L’organisme Accès Fleuve a obtenu la collaboration de plusieurs propriétaires riverains et des différents paliers de gouvernement pour le développement de la Route bleue. Cet itinéraire de randonnées maritimes prévoit des droits de passage sur les territoires privés et publics gagnés à coups de négociations. «Bien que la gestion des accès avec les gouvernements soit complexe, ces relations assurent la pérennité de notre projet», indique Alexandre Joly, directeur général intérimaire de l’organisme. Pas étonnant que les projets d’accès à l’eau soient si peu nombreux, même si le souhait, lui, est toujours bien vivant.

Jonathan LapierreUne vague inspirante

Jonathan Lapierre est conseil­ler municipal aux Îles-de-la-Madeleine. Après avoir habité à Québec pendant neuf ans et séjourné à plusieurs reprises à Montréal, il est retourné sur ses terres. Vivre sur une île, il connaît ça. Réflexion.
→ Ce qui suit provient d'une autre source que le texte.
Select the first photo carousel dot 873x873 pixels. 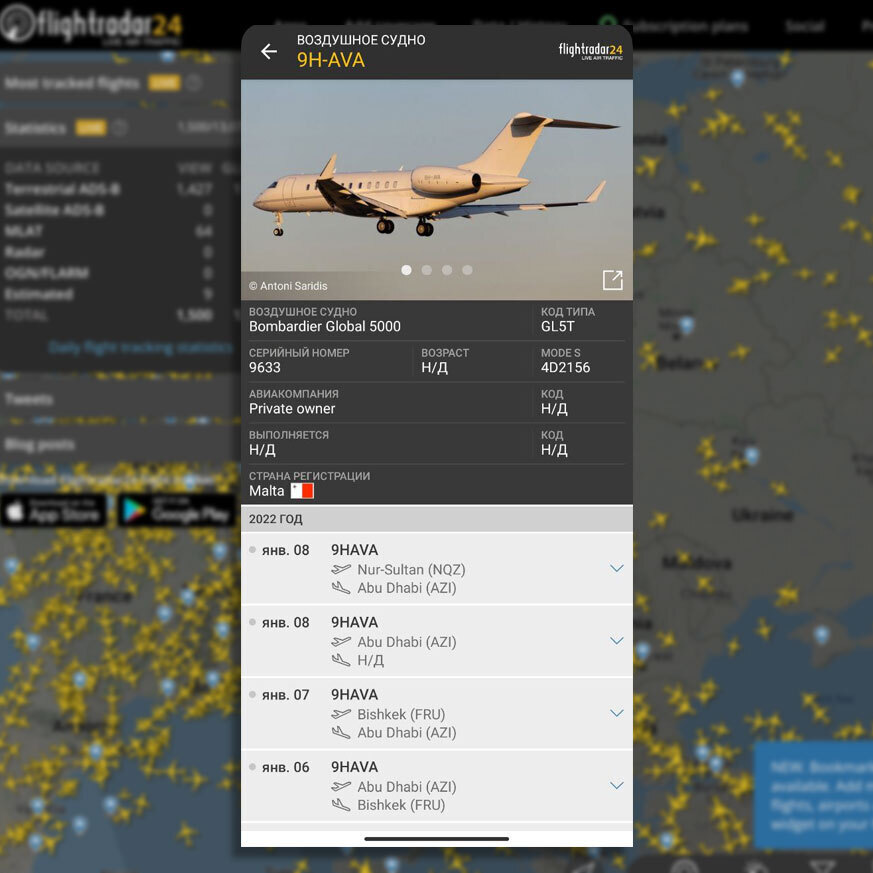coord(406,270)
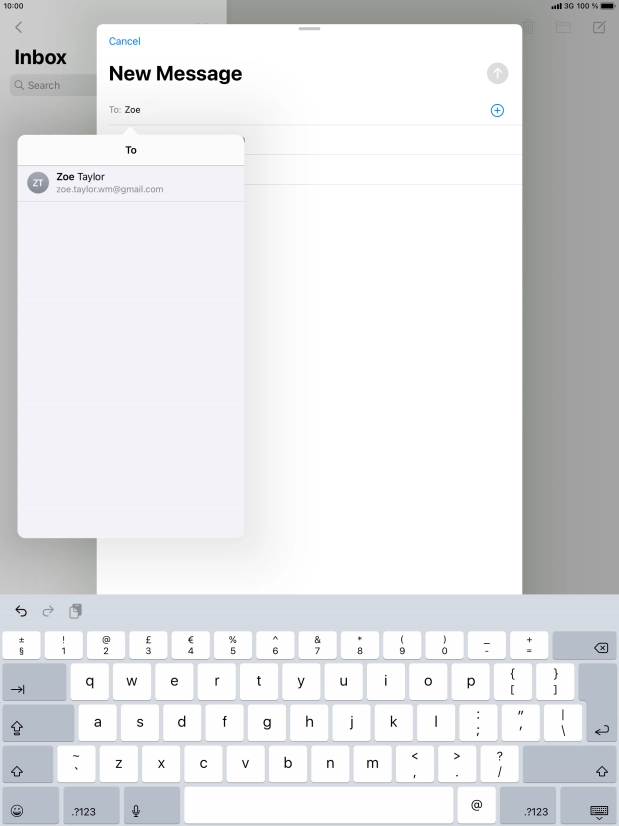Tap the redo arrow above keyboard
The height and width of the screenshot is (826, 619).
[48, 611]

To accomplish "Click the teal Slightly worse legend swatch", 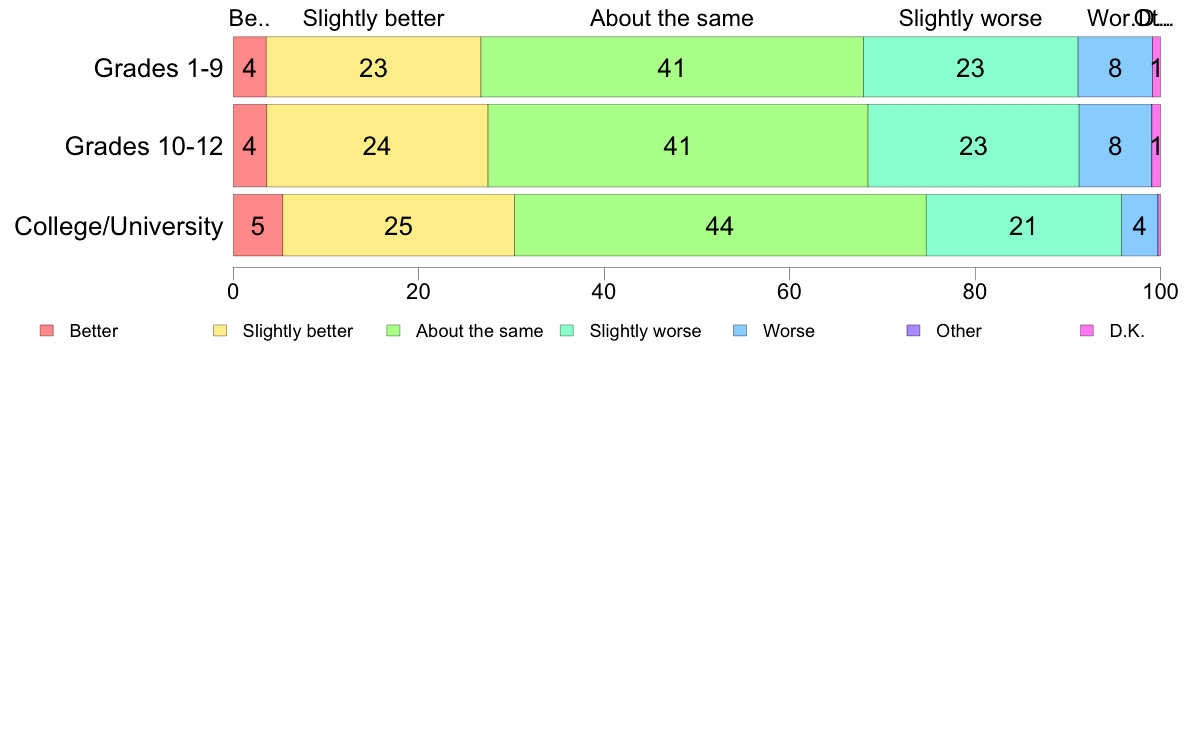I will point(567,330).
À quoi ressemble votre relation à l’eau?
Pour moi, l’eau, c’est la pureté. Ça permet de faire le vide, de se détendre, de se reposer. Elle favorise la tranquillité d’esprit, la quiétude et l’esprit positif. Aux Îles, devant l’immensité des éléments, on ne peut que se sentir petit et respecter l’eau autour de soi.

Comment se vit l’insularité?
De multiples façons. C’est un mode de vie d’abord. L’insularité, sans que ce soit péjoratif, c’est aussi la captivité. On n’est pas libre de partir sur un coup de tête, on doit planifier ses déplacements. Mais c’est aussi la plus belle chose qu’il y ait, le milieu naturel, et ça exige d’être bien avec les éléments qui nous entourent. Parmi les gens qui viennent aux Îles-de-la-Madeleine pour travailler, certains ne s’y habituent jamais. Ça demande d’accepter un mode de vie avec les nombreux avantages et les quelques inconvénients que ça implique.

À votre avis, malgré son insularité indéniable, Montréal se vit-elle comme une île?
Ça dépend de l’endroit où on est. Certainement pas au centre-ville, mais près des rives, oui. Montréal, c’est beau quand on prend le temps de l’observer. On est entouré d’eau quand même.

D’après vous, les Montréalais se rendent-ils compte qu’ils sont sur une île?
Non, ils ne réalisent pas qu’ils sont sur une île. Montréal est une métropole, les Montréalais se définissent d’abord comme citadins. C’est difficile de s’identifier à l’insularité si on n’y a jamais été confronté. Les ponts dans la région de Montréal ont perdu leur fonction première, qui est de relier une île à la terre ferme. Ils sont plutôt synonymes de mal nécessaire. Quand on traverse aux Îles, on ne voit que l’eau autour de soi pendant cinq heures, on a le temps de se sentir insulaire.

Donc, la facilité des déplacements hors de l’île pourrait expliquer que les Montréalais ne se sentent pas insulaires?
La proximité contribue certainement à briser le sentiment d’insularité. Mais c’est aussi une question de mode de vie. À Montréal, le rythme est rapide. Plus on est pressé et moins on réalise ce qui nous entoure.

Comment pourraient-ils améliorer leur relation au fleuve?
Par l’éducation d’abord. Les gens ont oublié de respecter le fleuve, ils le tiennent pour acquis. Quand on ne connaît pas, c’est difficile de respecter. Pourtant, le fleuve regorge de richesses. Il faudrait prendre des mesures strictes pour arrêter de le polluer, le nettoyer et en redonner l’accès aux citoyens en augmentant le nombre d’endroits publics. Le fleuve a besoin d’être mis en valeur, mais ça doit être une prise de conscience collective. Je ne vois que des avantages à s’en rapprocher. Mais c’est un peu utopique de penser que les Montréalais vont changer leur vision. On parle d’une métropole, pas d’un village. Les Montréalais vont se créer un environnement à leur image.